Add the missing input and output pictures above:
Input picture with a face:
060x060_face
Output picture with the detected landmarks:
060x060_face_output

@GalShalifNoveto This should be related to the scale of post-processing. Your shrinking ratio should be incorrect. You can try to scale up or down your post-processed data.

At the same time, I do not recommend that you do it based on my demo. The post-processing of each model is different.

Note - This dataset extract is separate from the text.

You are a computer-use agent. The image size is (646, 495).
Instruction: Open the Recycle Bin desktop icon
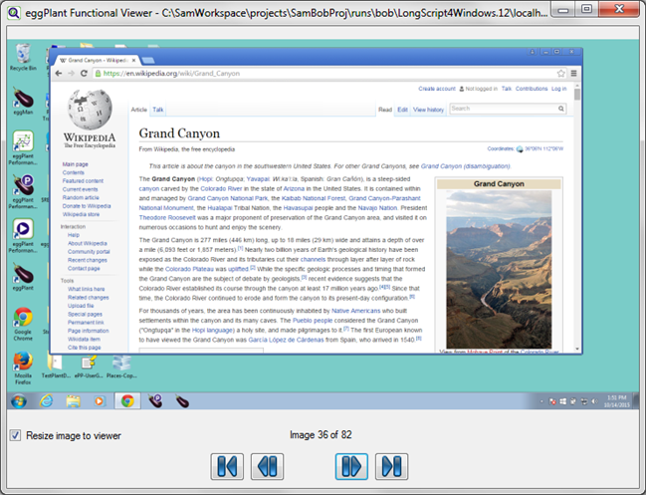(x=22, y=56)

You can refer to my resize and restore resize process.

Hello Frank,

Thanks for your help.
However, the problem seem to be with the model and not with the pre-processing of the input picture because one face is detected (by the model) even when the input picture has no face at all:

Run the face_landmark_68_88.nb model with a 60x60x3 picture withot a face:

./main.exe face_landmark_68_88.nb 4 060x060_no_face.png

Input picture has no face, however, one face is detected by the model

Info: Num of detected face landmark(s): 1

Reference:

The input picture 060x060_no_face.png without a face:
060x060_no_face

The output picture (without a face) with the 68p landmarks (drawing of the x,y of the position points as a percentage of input picture):
060x060_no_face_output_with_landmarks_img

@GalShalifNoveto I am not sure . But my idea is that if there is no lower accuracy threshold setting after outputting the data, even if there is no face, there will still be 68 points of data output. This is just a post-processing problem and has nothing to do with the model itself.

If you think the data of this face model is not accurate, you can also train a model yourself and replace it.